### TASK DETAILS
Copy out every line of the data below verbatim, with no changes to wording, spacing, or order.

### DATA EXCERPTS
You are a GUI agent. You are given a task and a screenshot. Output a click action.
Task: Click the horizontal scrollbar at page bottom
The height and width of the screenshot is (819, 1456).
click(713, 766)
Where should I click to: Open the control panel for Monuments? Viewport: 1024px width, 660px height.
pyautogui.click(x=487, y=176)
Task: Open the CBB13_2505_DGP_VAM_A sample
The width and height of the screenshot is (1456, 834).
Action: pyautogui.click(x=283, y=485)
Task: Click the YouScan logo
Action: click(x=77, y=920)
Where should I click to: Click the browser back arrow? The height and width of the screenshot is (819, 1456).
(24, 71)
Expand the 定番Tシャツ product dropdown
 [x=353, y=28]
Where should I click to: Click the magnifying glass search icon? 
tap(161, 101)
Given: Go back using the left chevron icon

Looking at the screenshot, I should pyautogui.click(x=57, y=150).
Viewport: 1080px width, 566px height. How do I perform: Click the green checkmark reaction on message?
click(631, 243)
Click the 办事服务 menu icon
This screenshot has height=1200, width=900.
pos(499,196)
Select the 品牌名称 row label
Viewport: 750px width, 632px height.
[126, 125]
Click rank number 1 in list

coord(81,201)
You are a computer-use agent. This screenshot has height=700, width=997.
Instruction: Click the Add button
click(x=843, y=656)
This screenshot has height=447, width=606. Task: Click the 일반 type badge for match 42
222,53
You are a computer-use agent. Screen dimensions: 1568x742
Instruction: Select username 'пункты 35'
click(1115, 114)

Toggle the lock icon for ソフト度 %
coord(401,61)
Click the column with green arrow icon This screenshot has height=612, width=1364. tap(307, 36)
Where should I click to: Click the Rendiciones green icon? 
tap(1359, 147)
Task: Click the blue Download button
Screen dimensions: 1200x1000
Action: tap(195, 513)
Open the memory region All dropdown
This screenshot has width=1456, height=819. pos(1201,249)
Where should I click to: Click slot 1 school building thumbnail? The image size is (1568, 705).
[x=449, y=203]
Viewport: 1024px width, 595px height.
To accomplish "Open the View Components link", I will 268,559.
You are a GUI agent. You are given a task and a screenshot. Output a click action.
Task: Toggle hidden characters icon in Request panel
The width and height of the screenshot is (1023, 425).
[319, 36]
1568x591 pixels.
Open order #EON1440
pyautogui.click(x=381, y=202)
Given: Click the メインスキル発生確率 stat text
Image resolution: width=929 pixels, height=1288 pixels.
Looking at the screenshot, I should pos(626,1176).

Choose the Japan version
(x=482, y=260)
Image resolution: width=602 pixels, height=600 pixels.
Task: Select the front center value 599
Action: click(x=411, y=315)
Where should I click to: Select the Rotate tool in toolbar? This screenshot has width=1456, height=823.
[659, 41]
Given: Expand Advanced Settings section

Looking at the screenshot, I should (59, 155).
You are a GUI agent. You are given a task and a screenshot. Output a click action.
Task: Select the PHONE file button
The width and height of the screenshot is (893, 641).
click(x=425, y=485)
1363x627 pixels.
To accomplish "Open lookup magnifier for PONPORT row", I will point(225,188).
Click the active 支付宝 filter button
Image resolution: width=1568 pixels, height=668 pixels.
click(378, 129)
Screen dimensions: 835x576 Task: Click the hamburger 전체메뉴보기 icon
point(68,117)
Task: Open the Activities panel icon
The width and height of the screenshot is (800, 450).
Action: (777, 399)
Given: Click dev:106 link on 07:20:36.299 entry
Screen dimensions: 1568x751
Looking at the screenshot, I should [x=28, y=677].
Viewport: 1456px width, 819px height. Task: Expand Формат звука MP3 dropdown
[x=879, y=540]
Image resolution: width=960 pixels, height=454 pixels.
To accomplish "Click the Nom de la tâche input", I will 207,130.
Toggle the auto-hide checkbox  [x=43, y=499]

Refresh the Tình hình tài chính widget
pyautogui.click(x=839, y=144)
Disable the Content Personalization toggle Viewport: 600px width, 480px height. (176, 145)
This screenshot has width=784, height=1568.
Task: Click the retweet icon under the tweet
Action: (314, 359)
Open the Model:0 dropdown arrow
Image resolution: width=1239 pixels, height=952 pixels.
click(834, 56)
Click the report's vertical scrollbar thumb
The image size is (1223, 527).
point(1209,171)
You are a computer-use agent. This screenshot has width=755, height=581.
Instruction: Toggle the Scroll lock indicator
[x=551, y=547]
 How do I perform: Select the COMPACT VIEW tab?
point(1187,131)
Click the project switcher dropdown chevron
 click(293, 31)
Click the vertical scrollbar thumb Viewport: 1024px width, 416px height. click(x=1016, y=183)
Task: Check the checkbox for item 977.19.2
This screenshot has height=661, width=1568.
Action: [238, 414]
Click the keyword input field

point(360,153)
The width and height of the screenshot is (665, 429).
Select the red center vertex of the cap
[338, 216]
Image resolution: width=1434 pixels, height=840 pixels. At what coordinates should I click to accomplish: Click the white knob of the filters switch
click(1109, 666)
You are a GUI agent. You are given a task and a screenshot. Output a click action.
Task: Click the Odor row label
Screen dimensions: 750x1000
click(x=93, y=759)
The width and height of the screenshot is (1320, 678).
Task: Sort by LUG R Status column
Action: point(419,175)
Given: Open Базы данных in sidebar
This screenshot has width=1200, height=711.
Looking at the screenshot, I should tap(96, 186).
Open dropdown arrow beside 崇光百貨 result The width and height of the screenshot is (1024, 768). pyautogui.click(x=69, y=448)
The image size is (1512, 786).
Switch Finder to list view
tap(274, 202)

### TASK RESULT
You are a GUI agent. You are given a task and a screenshot. Output a click action.
Task: Click the horizontal scrollbar at page bottom
The height and width of the screenshot is (819, 1456).
click(713, 766)
Where should I click to: Open the control panel for Monuments? Viewport: 1024px width, 660px height.
pyautogui.click(x=487, y=176)
Task: Open the CBB13_2505_DGP_VAM_A sample
The width and height of the screenshot is (1456, 834).
Action: pyautogui.click(x=283, y=485)
Task: Click the YouScan logo
Action: click(x=77, y=920)
Where should I click to: Click the browser back arrow? The height and width of the screenshot is (819, 1456).
(24, 71)
Expand the 定番Tシャツ product dropdown
 [x=353, y=28]
Where should I click to: Click the magnifying glass search icon? 
tap(161, 101)
Given: Go back using the left chevron icon

Looking at the screenshot, I should pyautogui.click(x=57, y=150).
Viewport: 1080px width, 566px height. How do I perform: Click the green checkmark reaction on message?
click(631, 243)
Click the 办事服务 menu icon
This screenshot has height=1200, width=900.
pos(499,196)
Select the 品牌名称 row label
Viewport: 750px width, 632px height.
[126, 125]
Click rank number 1 in list

coord(81,201)
You are a computer-use agent. This screenshot has height=700, width=997.
Instruction: Click the Add button
click(x=843, y=656)
This screenshot has height=447, width=606. Task: Click the 일반 type badge for match 42
222,53
You are a computer-use agent. Screen dimensions: 1568x742
Instruction: Select username 'пункты 35'
click(1115, 114)

Toggle the lock icon for ソフト度 %
coord(401,61)
Click the column with green arrow icon This screenshot has height=612, width=1364. tap(307, 36)
Where should I click to: Click the Rendiciones green icon? 
tap(1359, 147)
Task: Click the blue Download button
Screen dimensions: 1200x1000
Action: tap(195, 513)
Open the memory region All dropdown
This screenshot has width=1456, height=819. pos(1201,249)
Where should I click to: Click slot 1 school building thumbnail? The image size is (1568, 705).
[x=449, y=203]
Viewport: 1024px width, 595px height.
To accomplish "Open the View Components link", I will 268,559.
You are a GUI agent. You are given a task and a screenshot. Output a click action.
Task: Toggle hidden characters icon in Request panel
The width and height of the screenshot is (1023, 425).
[319, 36]
1568x591 pixels.
Open order #EON1440
pyautogui.click(x=381, y=202)
Given: Click the メインスキル発生確率 stat text
Image resolution: width=929 pixels, height=1288 pixels.
Looking at the screenshot, I should pos(626,1176).

Choose the Japan version
(x=482, y=260)
Image resolution: width=602 pixels, height=600 pixels.
Task: Select the front center value 599
Action: click(x=411, y=315)
Where should I click to: Select the Rotate tool in toolbar? This screenshot has width=1456, height=823.
[659, 41]
Given: Expand Advanced Settings section

Looking at the screenshot, I should (59, 155).
You are a GUI agent. You are given a task and a screenshot. Output a click action.
Task: Select the PHONE file button
The width and height of the screenshot is (893, 641).
click(x=425, y=485)
1363x627 pixels.
To accomplish "Open lookup magnifier for PONPORT row", I will point(225,188).
Click the active 支付宝 filter button
Image resolution: width=1568 pixels, height=668 pixels.
click(378, 129)
Screen dimensions: 835x576 Task: Click the hamburger 전체메뉴보기 icon
point(68,117)
Task: Open the Activities panel icon
The width and height of the screenshot is (800, 450).
Action: (777, 399)
Given: Click dev:106 link on 07:20:36.299 entry
Screen dimensions: 1568x751
Looking at the screenshot, I should [x=28, y=677].
Viewport: 1456px width, 819px height. Task: Expand Формат звука MP3 dropdown
[x=879, y=540]
Image resolution: width=960 pixels, height=454 pixels.
To accomplish "Click the Nom de la tâche input", I will 207,130.
Toggle the auto-hide checkbox  [x=43, y=499]

Refresh the Tình hình tài chính widget
pyautogui.click(x=839, y=144)
Disable the Content Personalization toggle Viewport: 600px width, 480px height. (176, 145)
This screenshot has width=784, height=1568.
Task: Click the retweet icon under the tweet
Action: (314, 359)
Open the Model:0 dropdown arrow
Image resolution: width=1239 pixels, height=952 pixels.
click(834, 56)
Click the report's vertical scrollbar thumb
The image size is (1223, 527).
point(1209,171)
You are a computer-use agent. This screenshot has width=755, height=581.
Instruction: Toggle the Scroll lock indicator
[x=551, y=547]
 How do I perform: Select the COMPACT VIEW tab?
point(1187,131)
Click the project switcher dropdown chevron
 click(293, 31)
Click the vertical scrollbar thumb Viewport: 1024px width, 416px height. click(x=1016, y=183)
Task: Check the checkbox for item 977.19.2
This screenshot has height=661, width=1568.
Action: [238, 414]
Click the keyword input field

point(360,153)
The width and height of the screenshot is (665, 429).
Select the red center vertex of the cap
[338, 216]
Image resolution: width=1434 pixels, height=840 pixels. At what coordinates should I click to accomplish: Click the white knob of the filters switch
click(1109, 666)
You are a GUI agent. You are given a task and a screenshot. Output a click action.
Task: Click the Odor row label
Screen dimensions: 750x1000
click(x=93, y=759)
The width and height of the screenshot is (1320, 678).
Task: Sort by LUG R Status column
Action: point(419,175)
Given: Open Базы данных in sidebar
This screenshot has width=1200, height=711.
Looking at the screenshot, I should tap(96, 186).
Open dropdown arrow beside 崇光百貨 result The width and height of the screenshot is (1024, 768). pyautogui.click(x=69, y=448)
The image size is (1512, 786).
Switch Finder to list view
tap(274, 202)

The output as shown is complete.